(Problem description) Both the line with "The width and" and the line with "The image size is (1513, 784)." in the records below must appear in the output, along with every line between them, exactly and with nothing added.

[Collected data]
****************
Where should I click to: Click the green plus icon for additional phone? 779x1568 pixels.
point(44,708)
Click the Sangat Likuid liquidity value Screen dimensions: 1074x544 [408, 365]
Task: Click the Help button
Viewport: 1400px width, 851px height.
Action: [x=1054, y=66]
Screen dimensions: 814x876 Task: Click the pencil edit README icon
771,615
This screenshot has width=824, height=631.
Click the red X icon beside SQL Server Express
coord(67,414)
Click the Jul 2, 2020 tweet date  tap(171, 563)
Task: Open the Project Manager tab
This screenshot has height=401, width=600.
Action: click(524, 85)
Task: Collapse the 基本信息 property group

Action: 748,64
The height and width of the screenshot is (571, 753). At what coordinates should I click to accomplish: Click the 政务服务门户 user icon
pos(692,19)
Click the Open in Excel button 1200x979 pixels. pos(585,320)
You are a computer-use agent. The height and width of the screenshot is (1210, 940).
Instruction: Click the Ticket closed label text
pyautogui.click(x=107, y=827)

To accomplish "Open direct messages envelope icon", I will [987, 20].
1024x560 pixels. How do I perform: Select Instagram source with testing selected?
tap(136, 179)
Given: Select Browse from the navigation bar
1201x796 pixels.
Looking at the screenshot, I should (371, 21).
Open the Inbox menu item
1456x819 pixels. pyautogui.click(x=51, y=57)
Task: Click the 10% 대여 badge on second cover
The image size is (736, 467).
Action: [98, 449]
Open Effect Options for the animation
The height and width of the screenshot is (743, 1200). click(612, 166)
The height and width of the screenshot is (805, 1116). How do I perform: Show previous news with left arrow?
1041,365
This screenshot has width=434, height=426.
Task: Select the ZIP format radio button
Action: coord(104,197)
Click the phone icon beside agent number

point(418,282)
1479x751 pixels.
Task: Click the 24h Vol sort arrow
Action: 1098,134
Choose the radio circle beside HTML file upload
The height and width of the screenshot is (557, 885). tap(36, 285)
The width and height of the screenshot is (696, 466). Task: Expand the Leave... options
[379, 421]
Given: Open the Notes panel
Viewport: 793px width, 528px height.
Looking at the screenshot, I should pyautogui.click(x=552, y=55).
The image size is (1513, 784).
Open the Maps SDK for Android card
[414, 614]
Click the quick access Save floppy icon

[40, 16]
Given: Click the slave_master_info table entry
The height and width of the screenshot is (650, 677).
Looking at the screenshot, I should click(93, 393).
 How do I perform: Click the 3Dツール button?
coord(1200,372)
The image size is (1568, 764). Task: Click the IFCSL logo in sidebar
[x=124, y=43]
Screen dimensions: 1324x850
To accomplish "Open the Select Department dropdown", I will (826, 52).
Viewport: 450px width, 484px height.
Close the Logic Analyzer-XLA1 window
****************
(Reply to the exercise)
The width and height of the screenshot is (696, 466). Task: Expand the Leave... options
[379, 421]
Given: Open the Notes panel
Viewport: 793px width, 528px height.
Looking at the screenshot, I should pyautogui.click(x=552, y=55).
The image size is (1513, 784).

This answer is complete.